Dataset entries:
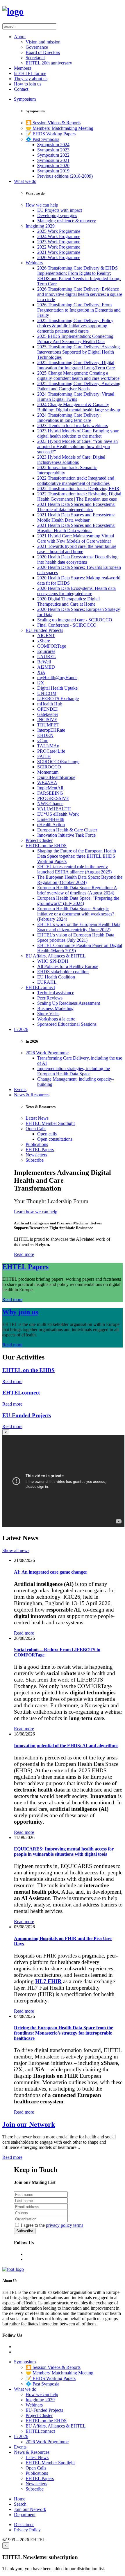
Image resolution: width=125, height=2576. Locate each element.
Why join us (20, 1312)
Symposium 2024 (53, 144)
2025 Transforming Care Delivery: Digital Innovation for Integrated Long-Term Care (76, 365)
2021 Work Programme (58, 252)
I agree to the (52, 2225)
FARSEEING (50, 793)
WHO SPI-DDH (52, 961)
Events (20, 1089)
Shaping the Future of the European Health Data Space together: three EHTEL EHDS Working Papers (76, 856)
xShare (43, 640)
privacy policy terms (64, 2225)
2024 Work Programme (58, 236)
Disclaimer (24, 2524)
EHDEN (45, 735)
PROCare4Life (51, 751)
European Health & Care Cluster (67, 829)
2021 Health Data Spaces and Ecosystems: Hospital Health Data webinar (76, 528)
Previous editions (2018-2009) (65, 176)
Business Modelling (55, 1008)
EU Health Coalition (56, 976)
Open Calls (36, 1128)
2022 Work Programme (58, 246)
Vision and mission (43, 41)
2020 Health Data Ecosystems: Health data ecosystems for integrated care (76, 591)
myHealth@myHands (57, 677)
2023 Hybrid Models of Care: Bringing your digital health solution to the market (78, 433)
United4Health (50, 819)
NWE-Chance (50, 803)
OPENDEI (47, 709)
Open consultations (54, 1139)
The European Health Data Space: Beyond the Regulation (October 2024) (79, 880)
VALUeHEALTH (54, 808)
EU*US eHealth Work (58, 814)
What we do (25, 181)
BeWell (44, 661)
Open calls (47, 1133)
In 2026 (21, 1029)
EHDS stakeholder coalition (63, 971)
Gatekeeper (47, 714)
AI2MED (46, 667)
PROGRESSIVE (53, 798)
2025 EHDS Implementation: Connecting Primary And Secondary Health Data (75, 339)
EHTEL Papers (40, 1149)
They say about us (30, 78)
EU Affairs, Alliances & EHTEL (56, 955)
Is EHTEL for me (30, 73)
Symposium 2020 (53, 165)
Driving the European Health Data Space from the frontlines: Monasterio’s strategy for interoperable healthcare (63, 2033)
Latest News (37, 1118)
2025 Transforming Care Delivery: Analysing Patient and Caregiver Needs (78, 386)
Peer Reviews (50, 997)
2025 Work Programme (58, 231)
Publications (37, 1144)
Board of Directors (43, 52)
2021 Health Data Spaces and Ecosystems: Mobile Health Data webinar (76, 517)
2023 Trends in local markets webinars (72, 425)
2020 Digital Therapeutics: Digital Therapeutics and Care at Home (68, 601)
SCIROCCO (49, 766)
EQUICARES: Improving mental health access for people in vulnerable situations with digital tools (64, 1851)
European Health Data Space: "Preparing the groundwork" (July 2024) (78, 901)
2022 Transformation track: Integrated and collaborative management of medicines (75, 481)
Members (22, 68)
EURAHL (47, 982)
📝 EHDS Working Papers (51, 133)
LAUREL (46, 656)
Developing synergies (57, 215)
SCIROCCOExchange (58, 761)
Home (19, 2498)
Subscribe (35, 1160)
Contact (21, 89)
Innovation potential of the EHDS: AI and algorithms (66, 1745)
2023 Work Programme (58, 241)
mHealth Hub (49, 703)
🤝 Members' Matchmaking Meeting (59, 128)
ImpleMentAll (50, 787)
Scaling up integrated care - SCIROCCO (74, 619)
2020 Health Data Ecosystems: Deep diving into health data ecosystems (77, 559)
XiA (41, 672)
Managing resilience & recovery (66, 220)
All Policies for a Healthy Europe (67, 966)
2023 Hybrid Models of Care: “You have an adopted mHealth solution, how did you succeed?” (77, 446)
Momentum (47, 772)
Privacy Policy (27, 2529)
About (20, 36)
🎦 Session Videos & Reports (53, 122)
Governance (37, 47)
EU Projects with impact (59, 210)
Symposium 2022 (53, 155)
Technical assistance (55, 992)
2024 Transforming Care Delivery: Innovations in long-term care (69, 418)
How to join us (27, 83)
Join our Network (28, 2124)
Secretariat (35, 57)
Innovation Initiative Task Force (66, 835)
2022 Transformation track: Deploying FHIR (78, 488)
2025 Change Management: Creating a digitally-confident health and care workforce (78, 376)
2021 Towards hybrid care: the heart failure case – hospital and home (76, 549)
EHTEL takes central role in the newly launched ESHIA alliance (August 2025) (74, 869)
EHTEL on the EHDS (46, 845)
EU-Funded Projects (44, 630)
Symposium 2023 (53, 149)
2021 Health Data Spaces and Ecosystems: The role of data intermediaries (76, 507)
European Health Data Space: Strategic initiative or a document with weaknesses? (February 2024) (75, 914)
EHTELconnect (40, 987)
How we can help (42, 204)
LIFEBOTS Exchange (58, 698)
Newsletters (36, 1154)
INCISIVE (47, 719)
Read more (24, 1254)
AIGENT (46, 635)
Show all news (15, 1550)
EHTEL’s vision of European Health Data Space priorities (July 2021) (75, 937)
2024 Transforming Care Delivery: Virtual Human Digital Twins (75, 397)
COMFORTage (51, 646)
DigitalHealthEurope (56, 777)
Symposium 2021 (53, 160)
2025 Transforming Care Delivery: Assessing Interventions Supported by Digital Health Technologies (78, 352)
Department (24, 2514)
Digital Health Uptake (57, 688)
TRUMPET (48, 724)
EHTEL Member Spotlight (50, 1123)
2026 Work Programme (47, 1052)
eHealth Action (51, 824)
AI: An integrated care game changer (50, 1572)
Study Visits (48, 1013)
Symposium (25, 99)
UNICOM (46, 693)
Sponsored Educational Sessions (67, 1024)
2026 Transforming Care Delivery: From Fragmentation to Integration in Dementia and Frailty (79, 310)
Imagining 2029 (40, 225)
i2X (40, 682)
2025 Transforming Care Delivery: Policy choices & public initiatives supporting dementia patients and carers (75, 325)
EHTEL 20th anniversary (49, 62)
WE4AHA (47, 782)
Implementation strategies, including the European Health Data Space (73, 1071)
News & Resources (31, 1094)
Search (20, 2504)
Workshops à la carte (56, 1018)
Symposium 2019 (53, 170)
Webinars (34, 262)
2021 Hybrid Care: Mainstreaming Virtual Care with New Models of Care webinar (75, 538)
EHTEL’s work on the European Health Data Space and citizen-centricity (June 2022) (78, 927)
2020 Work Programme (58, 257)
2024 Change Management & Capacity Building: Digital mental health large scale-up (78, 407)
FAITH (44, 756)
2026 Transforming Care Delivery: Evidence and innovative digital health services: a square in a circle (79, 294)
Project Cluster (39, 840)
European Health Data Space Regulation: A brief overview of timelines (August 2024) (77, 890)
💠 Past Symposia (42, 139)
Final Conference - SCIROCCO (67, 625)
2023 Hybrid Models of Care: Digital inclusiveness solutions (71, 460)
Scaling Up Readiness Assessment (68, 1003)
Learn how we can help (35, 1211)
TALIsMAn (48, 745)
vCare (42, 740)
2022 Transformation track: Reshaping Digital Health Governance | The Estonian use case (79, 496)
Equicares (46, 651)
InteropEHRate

**WHAT THE TASK REQUIRES**: In the records above, find the line with "Why join us (20, 1312)"; write out exactly that line and each one after it, stopping after the line with "EHDEN (45, 735)".

**EXPECTED ANSWER**:
Why join us (20, 1312)
Symposium 2024 (53, 144)
2025 Transforming Care Delivery: Digital Innovation for Integrated Long-Term Care (76, 365)
2021 Work Programme (58, 252)
I agree to the (52, 2225)
FARSEEING (50, 793)
WHO SPI-DDH (52, 961)
Events (20, 1089)
Shaping the Future of the European Health Data Space together: three EHTEL EHDS Working Papers (76, 856)
xShare (43, 640)
privacy policy terms (64, 2225)
2024 Work Programme (58, 236)
Disclaimer (24, 2524)
EHDEN (45, 735)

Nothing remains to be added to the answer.